• [EXCERPT TO READ]
__________
Europe struck a tentative agreement on Friday on historic regulations pertaining to the use of artificial intelligence by the European Union, including how governments can use AI for biometric monitoring and how to control ChatGPT and other AI systems.
The political accord positions the EU to become the first global power to pass AI-related legislation. Following an almost 24-hour debate the day before, roughly 15 hours of negotiations resulted in the agreement reached on Friday between EU member states and members of the European Parliament.
The two sides are set to hash out details in the coming days, which could change the shape of the final legislation.
“Europe has positioned itself as a pioneer, understanding the importance of its role as a global standard setter. This is yes, I believe, a historical day,” European Commissioner Thierry Breton told a press conference.
The accord requires foundation models such as ChatGPT and general purpose AI systems (GPAI) to comply with transparency obligations before they are put on the market. These include drawing up technical documentation, complying with EU copyright law and disseminating detailed summaries about the content used for training.
High-impact foundation models with systemic risk will have to conduct model evaluations, assess and mitigate systemic risks, conduct adversarial testing, report to the European Commission on serious incidents, ensure cybersecurity and report on their energy efficiency.
GPAIs with systemic risk may rely on codes of practice to comply with the new regulation.
Governments can only use real-time biometric surveillance in public spaces in cases of victims of certain crimes, prevention of genuine, present, or foreseeable threats, such as terrorist attacks, and searches for people suspected of the most serious crimes.
The agreement bans cognitive behavioural manipulation, the untargeted scrapping of facial images from the internet or CCTV footage, social scoring and biometric categorisation systems to infer political, religious, philosophical beliefs, sexual orientation and race.
Consumers would have the right to launch complaints and receive meaningful explanations while fines for violations would range from 7.5 million euros ($8.1 million) or 1.5% of turnover to 35 million euros or 7% of global turnover.
Business group DigitalEurope criticised the rules as yet another burden for companies, on top of other recent legislation.
“We have a deal, but at what cost? We fully supported a risk-based approach based on the uses of AI, not the technology itself, but the last-minute attempt to regulate foundation models has turned this on its head,” its Director General Cecilia Bonefeld-Dahl said.
Privacy rights group European Digital Rights was equally critical.
“It’s hard to be excited about a law which has, for the first time in the EU, taken steps to legalise live public facial recognition across the bloc,” its senior policy advisor Ella Jakubowska said.
“Whilst the Parliament fought hard to limit the damage, the overall package on biometric surveillance and profiling is at best lukewarm.”
The legislation is expected to enter into force early next year once both sides formally ratify it and should apply two years after that.
Governments around the world are seeking to balance the advantages of the technology, which can engage in human-like conversations, answer questions and write computer code, against the need to put guardrails in place.
Europe’s ambitious AI rules come as companies like OpenAI, in which Microsoft is an investor, continue to discover new uses for their technology, triggering both plaudits and concerns. Google owner Alphabet on Thursday launched a new AI model, Gemini, to rival OpenAI.
The EU law could become the blueprint for other governments and an alternative to the United States’ light-touch approach and China’s interim rules.
__________
• [SUPPLIED ENTRIES]
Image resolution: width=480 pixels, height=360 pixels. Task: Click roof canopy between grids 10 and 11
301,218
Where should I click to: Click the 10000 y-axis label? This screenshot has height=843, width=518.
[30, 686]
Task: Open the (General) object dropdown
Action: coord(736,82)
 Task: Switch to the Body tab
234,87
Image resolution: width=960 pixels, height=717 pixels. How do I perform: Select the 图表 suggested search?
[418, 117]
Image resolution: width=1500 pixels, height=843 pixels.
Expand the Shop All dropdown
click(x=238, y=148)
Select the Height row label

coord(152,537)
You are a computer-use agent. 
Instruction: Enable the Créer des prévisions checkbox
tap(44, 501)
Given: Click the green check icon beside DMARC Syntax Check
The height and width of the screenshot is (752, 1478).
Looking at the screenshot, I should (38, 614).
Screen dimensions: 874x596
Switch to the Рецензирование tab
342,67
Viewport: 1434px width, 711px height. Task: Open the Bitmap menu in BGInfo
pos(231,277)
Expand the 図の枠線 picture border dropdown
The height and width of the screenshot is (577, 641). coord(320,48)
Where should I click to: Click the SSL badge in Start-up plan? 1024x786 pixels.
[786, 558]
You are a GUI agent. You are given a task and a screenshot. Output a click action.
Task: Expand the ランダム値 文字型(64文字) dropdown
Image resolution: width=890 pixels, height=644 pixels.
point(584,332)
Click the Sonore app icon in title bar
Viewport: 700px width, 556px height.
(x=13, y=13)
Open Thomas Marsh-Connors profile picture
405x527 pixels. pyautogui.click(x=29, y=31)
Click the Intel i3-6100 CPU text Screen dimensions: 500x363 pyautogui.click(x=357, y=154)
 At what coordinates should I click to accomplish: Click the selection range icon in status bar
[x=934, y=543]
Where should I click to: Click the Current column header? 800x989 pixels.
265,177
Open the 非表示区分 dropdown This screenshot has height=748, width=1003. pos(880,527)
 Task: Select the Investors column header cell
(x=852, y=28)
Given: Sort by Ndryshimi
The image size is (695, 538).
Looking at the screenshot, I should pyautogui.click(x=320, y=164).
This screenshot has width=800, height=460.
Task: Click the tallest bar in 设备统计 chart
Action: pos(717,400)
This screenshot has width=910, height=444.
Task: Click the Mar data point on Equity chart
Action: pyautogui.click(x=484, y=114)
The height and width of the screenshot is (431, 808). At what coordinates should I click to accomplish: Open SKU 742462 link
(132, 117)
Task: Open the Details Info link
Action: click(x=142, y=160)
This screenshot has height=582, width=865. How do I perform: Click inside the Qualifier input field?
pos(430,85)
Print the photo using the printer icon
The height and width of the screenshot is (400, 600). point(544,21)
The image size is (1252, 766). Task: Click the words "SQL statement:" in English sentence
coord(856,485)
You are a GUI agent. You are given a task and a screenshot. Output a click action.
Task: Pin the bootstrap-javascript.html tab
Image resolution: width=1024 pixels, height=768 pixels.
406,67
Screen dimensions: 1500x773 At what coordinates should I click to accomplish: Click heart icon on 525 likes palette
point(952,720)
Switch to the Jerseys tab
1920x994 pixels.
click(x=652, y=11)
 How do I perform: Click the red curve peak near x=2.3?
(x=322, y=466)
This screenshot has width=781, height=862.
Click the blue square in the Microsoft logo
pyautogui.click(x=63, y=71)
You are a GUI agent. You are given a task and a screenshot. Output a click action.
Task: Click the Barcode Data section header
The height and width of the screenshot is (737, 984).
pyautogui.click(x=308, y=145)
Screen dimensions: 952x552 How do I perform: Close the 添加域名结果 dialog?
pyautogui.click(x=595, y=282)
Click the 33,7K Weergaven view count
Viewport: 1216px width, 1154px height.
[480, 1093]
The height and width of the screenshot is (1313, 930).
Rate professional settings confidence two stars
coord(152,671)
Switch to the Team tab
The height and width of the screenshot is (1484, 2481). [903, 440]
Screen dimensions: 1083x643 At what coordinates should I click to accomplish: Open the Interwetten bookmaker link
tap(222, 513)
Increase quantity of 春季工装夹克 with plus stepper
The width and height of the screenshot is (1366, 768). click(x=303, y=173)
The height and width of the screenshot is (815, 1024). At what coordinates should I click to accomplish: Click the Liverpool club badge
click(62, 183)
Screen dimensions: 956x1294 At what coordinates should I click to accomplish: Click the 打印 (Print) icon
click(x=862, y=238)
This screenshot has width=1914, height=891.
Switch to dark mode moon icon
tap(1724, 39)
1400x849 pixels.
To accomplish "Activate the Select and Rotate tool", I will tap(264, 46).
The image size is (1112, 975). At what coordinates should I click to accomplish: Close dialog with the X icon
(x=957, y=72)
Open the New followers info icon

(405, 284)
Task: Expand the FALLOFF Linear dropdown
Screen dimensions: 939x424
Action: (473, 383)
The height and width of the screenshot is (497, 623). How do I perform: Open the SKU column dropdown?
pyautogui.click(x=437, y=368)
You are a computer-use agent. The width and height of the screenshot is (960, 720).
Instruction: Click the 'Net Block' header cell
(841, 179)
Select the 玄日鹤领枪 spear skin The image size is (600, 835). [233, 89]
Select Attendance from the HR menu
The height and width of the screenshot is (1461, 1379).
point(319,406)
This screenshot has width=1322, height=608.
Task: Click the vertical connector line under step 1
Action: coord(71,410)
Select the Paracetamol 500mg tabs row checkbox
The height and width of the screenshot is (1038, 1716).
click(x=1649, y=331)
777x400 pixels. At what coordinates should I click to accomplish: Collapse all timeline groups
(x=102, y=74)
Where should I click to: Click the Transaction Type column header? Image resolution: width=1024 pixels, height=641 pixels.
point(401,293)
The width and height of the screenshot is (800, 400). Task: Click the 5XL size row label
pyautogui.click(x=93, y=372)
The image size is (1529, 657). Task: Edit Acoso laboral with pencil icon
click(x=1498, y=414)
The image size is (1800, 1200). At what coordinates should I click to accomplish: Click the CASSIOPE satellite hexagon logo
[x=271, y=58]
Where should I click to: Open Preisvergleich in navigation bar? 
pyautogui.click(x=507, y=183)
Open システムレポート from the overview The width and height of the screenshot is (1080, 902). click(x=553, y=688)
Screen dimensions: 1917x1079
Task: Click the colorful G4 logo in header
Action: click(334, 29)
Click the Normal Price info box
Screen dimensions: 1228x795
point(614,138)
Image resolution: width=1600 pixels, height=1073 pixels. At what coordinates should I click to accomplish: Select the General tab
__________
• [EXERCISE GOAL]
Decide whether each statement agrees with the article above on the EU agreement on artificial intelligence rules. Answer yes or no and quote the words of the article that settle it.
(a) The agreement reached on Friday followed roughly 15 hours of negotiations.
(b) The legislation is expected to apply as soon as it enters into force.
(c) DigitalEurope welcomed the rules.

• [YOUR RESPONSE]
(a) Yes: "roughly 15 hours of negotiations resulted in the agreement reached on Friday"
(b) No: "should apply two years after that"
(c) No: "Business group DigitalEurope criticised the rules as yet another burden for companies"